SUMMARY OF THE INVENTION
[0016] It is a primary object of the present invention to enable
access control based on a policy in order to prevent harmful
processing from being executed by a script in JavaScript or the
like contained in a content inputted to a file in a Web server from
an external and untrusted site.
[0017] It is another object of the present invention to enable a
mashup server to perform cross domain access control based on a
predetermined policy while minimizing change in existing
applications.
[0018] According to the present invention, the aforementioned
object is achieved by preventing content provided from a malicious
user or server from fraudulently reading or writing other parts of
an HTML document. The prevention is implemented by controlling
access to each part of the document according to its origin in the
HTML document constituting a Web page. More precisely, according to
the present invention, a server side automatically adds, to each of
its contents (including a JavaScript program), a label indicating a
domain that is the origin of the content, which enables a client
side to control accesses from multiple domains (cross domain access
control). In addition, many existing Web applications can be used
with minimum changes to the applications.
[0019] A system according to the present invention tracks
information inputted from an external service to a Web server or a
mashup server, thereby generating its origin information, gives a
policy to the information, and rewrites JavaScript codes, while
minimizing the change of the existing application(s). In this
manner, the client side is enabled to perform access control in
accordance with the policy.
[0020] According to the present invention, a server unit includes a
subcomponent for obtaining domain information of contents, and a
subcomponent for assigning a policy based on the domain information
and for rewriting JavaScript codes. Such processing in the server
unit enables a client unit to perform the foregoing access control
by using the access control policy and a subcomponent for executing
JavaScript codes in accordance with the policy.
[0021] The server generates mashup contents by combining contents
provided from multiple origins. At this time, the origins of the
respective contents are recorded, and the generated contents are
sent to a client together with the metadata information (domain
information) indicating the origins of the respective parts and the
access control policy among contents belonging to the respective
domains. The obtaining of the origin information and the insertion
of the metadata policy are independent of the application logic.
Accordingly, the existing application does not need to be
changed.
[0022] The server also performs processing for detecting a
collision between names caused as a result of mashup, and avoiding
the collision by rewriting the contents. The collision between
names means that JavaScript functions having the same name are
defined or that multiple HTML elements having the same ID are
defined.
[0023] The client is one obtained by extending a usual Web browser.
One extending method is extending a browser at the source code
level. In this case, for example, the provider of the browser
rebuilds the browser itself.
[0024] In another extending method, a browser is extended by adding
the program function as a plug-in or add-on to the browser.

_Tasks_.
[1] Answer these questions from the invention summary, one per line, marked as below:
(a) What does the server side automatically add to each of its contents?
(b) What two situations does a collision between names refer to?
(c) When a browser is extended at the source code level, what does the provider of the browser do, according to the example given?
[2] Using the invention summary, decide whether each statement agrees with it. Answer yes or no and quote the words that decide it.
(a) Obtaining the origin information depends on changes to the application logic.
(b) A browser can be extended by adding the program function as a plug-in or add-on.
(c) Mashup contents are sent to the client without the access control policy.
[3] Go on with the invention summary from where it stops.

_Collected material_.
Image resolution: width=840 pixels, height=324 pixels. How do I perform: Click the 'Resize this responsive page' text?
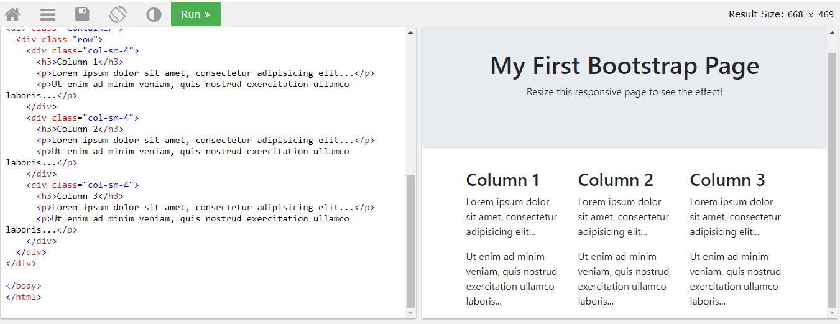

_Answers by task_.
[1]
(a) A label indicating a domain that is the origin of the content.
(b) JavaScript functions having the same name are defined, or multiple HTML elements having the same ID are defined.
(c) The provider rebuilds the browser itself.

[2]
(a) No: "The obtaining of the origin information and the insertion of the metadata policy are independent of the application logic."
(b) Yes: "a browser is extended by adding the program function as a plug-in or add-on to the browser."
(c) No: "the generated contents are sent to a client together with the metadata information (domain information) indicating the origins of the respective parts and the access control policy"

[3]
[0025] When received contents are displayed and executed, by
referring to the domain information and access control policy
received from a server, this extended function controls accesses in
the document through a DOM API (the execution of reading from or
writing to each part of the document) in accordance with the
policy.
[0026] In the case of a mashup application on an SNS or server
side, information on the origins and reliabilities of contents and
an access control policy among contents belonging to the respective
origins are detected on the server side. On the other hand, access
control at execution time is performed on a client side.
BRIEF DESCRIPTION OF THE DRAWINGS
[0027] For a more complete understanding of the present invention
and the advantages thereof, reference is now made to the following
description taken in conjunction with the accompanying
drawings.
[0028] FIG. 1 is a schematic block diagram showing that a client
computer and a server computer are connected to an external Web
site (service).
[0029] FIG. 2 is a block diagram showing internal hardware
configurations of the client computer and the server computer.
[0030] FIG. 3 is a block diagram showing a concept of mashup.
[0031] FIG. 4 is a block diagram showing that contents, metadata
and an access control policy are sent to a Web browser of the
client computer according to the present invention.
[0032] FIG. 5 is a block diagram showing a content processing
function in a server.
[0033] FIG. 6 is a more detailed block diagram of an application
generation unit.
[0034] FIG. 7 is a block diagram of a processing function on the
client computer side.
[0035] FIG. 8 is a flowchart showing the content processing
function in the server.
[0036] FIG. 9 is a flowchart of the processing function on the
client computer side.
[0037] FIG. 10 is a flowchart showing a script execution
function.
DETAILED DESCRIPTION OF THE PREFERRED EMBODIMENT
[0038] According to the present invention, access control is
performed in accordance with the appropriate policy based on the
origin of each of multiple service servers when the inputs from the
multiple service servers are combined with the mashup application.
This substantially prevents a malicious site from making a harmful
access and from rewriting contents through the access.
[0039] In addition, not only accesses to such service servers but
also the security policies set on the service server sides can be
taken into consideration. Thereby, the mashup application can be
made in accordance with secure modes intended by the respective
servers.
[0040] Hereinafter, an embodiment will be described by referring to
the drawings. FIG. 1 shows a schematic block diagram of a hardware
configuration according this embodiment. In FIG. 1, a client
computer 100 and a server computer 200 are connected to a
communication line 300 by using Ethernet protocol. The
communication line 300 is further connected to the Internet 500
through a proxy server 400, and thereby the client computer 100 and
the server computer 200 can access various Web sites 602, 604, 606,
etc. through the Internet 500.
[0041] The client computer 100 includes a hard disk 104 and a
communication interface 106 supporting the Ethernet protocol. In
the hard disk 104, various programs, such as an operating system
and a Web browser 102, used in this embodiment are stored so as to
be loadable to a memory. The Web browser 102 used in this
embodiment may be any Web browser capable of executing JavaScript
codes. For example, Internet Explorer (trademark) of Microsoft
Corporation, FireFox (trademark) of the Mozilla foundation and
Safari (trademark) of Apple Incorporated can be used. The operating
system may be any operating system supporting the TCP/IP
communication function as a standard function and being capable of
operating any of these Web browsers. For example, Linux
(trademark), Windows XP (trademark) and Windows (trademark) 2000 of
Microsoft Corporation, and Mac OS (trademark) of Apple Incorporated
can be used, but the operating system is not limited to those cited
here.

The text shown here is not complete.